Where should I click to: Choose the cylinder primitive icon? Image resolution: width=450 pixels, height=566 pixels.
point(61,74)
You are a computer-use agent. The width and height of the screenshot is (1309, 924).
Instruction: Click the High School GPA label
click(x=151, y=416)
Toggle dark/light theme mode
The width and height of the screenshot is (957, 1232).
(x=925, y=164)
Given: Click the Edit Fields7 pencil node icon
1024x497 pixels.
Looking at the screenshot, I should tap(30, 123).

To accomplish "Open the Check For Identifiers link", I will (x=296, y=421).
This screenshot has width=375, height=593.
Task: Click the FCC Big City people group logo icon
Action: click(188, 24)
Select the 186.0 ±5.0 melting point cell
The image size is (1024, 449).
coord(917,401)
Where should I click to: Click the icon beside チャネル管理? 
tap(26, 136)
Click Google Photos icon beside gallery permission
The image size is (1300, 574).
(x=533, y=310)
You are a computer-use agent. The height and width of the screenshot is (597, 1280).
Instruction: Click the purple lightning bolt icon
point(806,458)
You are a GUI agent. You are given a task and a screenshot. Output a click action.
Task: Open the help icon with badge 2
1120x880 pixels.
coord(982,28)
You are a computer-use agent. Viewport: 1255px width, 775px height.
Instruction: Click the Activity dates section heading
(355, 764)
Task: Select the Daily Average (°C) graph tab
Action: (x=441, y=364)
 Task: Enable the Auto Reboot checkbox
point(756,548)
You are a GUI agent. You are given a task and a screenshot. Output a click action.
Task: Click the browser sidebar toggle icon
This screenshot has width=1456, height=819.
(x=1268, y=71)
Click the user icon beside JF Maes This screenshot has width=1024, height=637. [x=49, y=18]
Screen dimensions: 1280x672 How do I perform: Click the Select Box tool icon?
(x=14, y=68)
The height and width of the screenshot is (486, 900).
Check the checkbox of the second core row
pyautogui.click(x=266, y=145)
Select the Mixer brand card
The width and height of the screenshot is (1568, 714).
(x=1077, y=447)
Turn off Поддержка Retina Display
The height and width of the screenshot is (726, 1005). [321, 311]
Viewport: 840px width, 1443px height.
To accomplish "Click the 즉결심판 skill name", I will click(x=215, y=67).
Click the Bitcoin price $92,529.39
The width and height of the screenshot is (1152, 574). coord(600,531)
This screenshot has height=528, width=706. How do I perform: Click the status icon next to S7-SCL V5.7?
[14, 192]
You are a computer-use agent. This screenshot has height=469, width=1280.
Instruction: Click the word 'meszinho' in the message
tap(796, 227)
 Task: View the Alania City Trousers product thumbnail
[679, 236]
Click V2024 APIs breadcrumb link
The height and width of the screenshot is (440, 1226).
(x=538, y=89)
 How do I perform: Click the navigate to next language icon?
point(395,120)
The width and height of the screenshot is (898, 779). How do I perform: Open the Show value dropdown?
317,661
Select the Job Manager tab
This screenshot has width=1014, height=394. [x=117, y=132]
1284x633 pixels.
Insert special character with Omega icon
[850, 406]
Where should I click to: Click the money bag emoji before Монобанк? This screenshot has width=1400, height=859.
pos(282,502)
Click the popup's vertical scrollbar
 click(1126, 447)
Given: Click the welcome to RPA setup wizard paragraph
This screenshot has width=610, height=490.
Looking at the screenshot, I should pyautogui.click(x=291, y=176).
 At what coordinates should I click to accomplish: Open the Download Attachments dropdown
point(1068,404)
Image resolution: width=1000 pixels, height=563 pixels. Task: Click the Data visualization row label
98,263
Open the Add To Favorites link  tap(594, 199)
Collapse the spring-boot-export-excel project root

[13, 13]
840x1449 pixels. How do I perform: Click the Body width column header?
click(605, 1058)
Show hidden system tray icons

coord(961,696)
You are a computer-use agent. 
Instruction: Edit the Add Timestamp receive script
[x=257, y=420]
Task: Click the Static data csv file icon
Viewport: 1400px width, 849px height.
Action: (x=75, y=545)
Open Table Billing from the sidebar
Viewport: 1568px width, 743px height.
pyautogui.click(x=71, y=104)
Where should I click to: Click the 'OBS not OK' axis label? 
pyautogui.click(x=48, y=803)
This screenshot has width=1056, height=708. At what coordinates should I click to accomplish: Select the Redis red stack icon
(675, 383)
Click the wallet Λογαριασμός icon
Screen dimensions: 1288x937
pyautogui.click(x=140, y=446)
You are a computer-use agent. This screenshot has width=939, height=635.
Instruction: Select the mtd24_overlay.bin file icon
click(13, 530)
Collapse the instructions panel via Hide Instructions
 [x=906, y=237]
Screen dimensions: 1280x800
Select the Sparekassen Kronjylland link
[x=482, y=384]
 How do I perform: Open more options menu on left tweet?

────────────────────────────────────────

Copy all data exactly, start to finish.

Where should I click to: Choose the cylinder primitive icon? Image resolution: width=450 pixels, height=566 pixels.
point(61,74)
You are a computer-use agent. The width and height of the screenshot is (1309, 924).
Instruction: Click the High School GPA label
click(x=151, y=416)
Toggle dark/light theme mode
The width and height of the screenshot is (957, 1232).
(x=925, y=164)
Given: Click the Edit Fields7 pencil node icon
1024x497 pixels.
Looking at the screenshot, I should tap(30, 123).

To accomplish "Open the Check For Identifiers link", I will (x=296, y=421).
This screenshot has width=375, height=593.
Task: Click the FCC Big City people group logo icon
Action: click(188, 24)
Select the 186.0 ±5.0 melting point cell
The image size is (1024, 449).
coord(917,401)
Where should I click to: Click the icon beside チャネル管理? 
tap(26, 136)
Click Google Photos icon beside gallery permission
The image size is (1300, 574).
(x=533, y=310)
You are a computer-use agent. The height and width of the screenshot is (597, 1280).
Instruction: Click the purple lightning bolt icon
point(806,458)
You are a GUI agent. You are given a task and a screenshot. Output a click action.
Task: Open the help icon with badge 2
1120x880 pixels.
coord(982,28)
You are a computer-use agent. Viewport: 1255px width, 775px height.
Instruction: Click the Activity dates section heading
(355, 764)
Task: Select the Daily Average (°C) graph tab
Action: (x=441, y=364)
 Task: Enable the Auto Reboot checkbox
point(756,548)
You are a GUI agent. You are given a task and a screenshot. Output a click action.
Task: Click the browser sidebar toggle icon
This screenshot has width=1456, height=819.
(x=1268, y=71)
Click the user icon beside JF Maes This screenshot has width=1024, height=637. [x=49, y=18]
Screen dimensions: 1280x672 How do I perform: Click the Select Box tool icon?
(x=14, y=68)
The height and width of the screenshot is (486, 900).
Check the checkbox of the second core row
pyautogui.click(x=266, y=145)
Select the Mixer brand card
The width and height of the screenshot is (1568, 714).
(x=1077, y=447)
Turn off Поддержка Retina Display
The height and width of the screenshot is (726, 1005). [321, 311]
Viewport: 840px width, 1443px height.
To accomplish "Click the 즉결심판 skill name", I will click(x=215, y=67).
Click the Bitcoin price $92,529.39
The width and height of the screenshot is (1152, 574). coord(600,531)
This screenshot has height=528, width=706. How do I perform: Click the status icon next to S7-SCL V5.7?
[14, 192]
You are a computer-use agent. This screenshot has height=469, width=1280.
Instruction: Click the word 'meszinho' in the message
tap(796, 227)
 Task: View the Alania City Trousers product thumbnail
[679, 236]
Click V2024 APIs breadcrumb link
The height and width of the screenshot is (440, 1226).
(x=538, y=89)
 How do I perform: Click the navigate to next language icon?
point(395,120)
The width and height of the screenshot is (898, 779). How do I perform: Open the Show value dropdown?
317,661
Select the Job Manager tab
This screenshot has width=1014, height=394. [x=117, y=132]
1284x633 pixels.
Insert special character with Omega icon
[850, 406]
Where should I click to: Click the money bag emoji before Монобанк? This screenshot has width=1400, height=859.
pos(282,502)
Click the popup's vertical scrollbar
 click(1126, 447)
Given: Click the welcome to RPA setup wizard paragraph
This screenshot has width=610, height=490.
Looking at the screenshot, I should pyautogui.click(x=291, y=176).
 At what coordinates should I click to accomplish: Open the Download Attachments dropdown
point(1068,404)
Image resolution: width=1000 pixels, height=563 pixels. Task: Click the Data visualization row label
98,263
Open the Add To Favorites link  tap(594, 199)
Collapse the spring-boot-export-excel project root

[13, 13]
840x1449 pixels. How do I perform: Click the Body width column header?
click(605, 1058)
Show hidden system tray icons

coord(961,696)
You are a computer-use agent. 
Instruction: Edit the Add Timestamp receive script
[x=257, y=420]
Task: Click the Static data csv file icon
Viewport: 1400px width, 849px height.
Action: (x=75, y=545)
Open Table Billing from the sidebar
Viewport: 1568px width, 743px height.
pyautogui.click(x=71, y=104)
Where should I click to: Click the 'OBS not OK' axis label? 
pyautogui.click(x=48, y=803)
This screenshot has width=1056, height=708. At what coordinates should I click to accomplish: Select the Redis red stack icon
(675, 383)
Click the wallet Λογαριασμός icon
Screen dimensions: 1288x937
pyautogui.click(x=140, y=446)
You are a computer-use agent. This screenshot has width=939, height=635.
Instruction: Select the mtd24_overlay.bin file icon
click(13, 530)
Collapse the instructions panel via Hide Instructions
 [x=906, y=237]
Screen dimensions: 1280x800
Select the Sparekassen Kronjylland link
[x=482, y=384]
 How do I perform: Open more options menu on left tweet?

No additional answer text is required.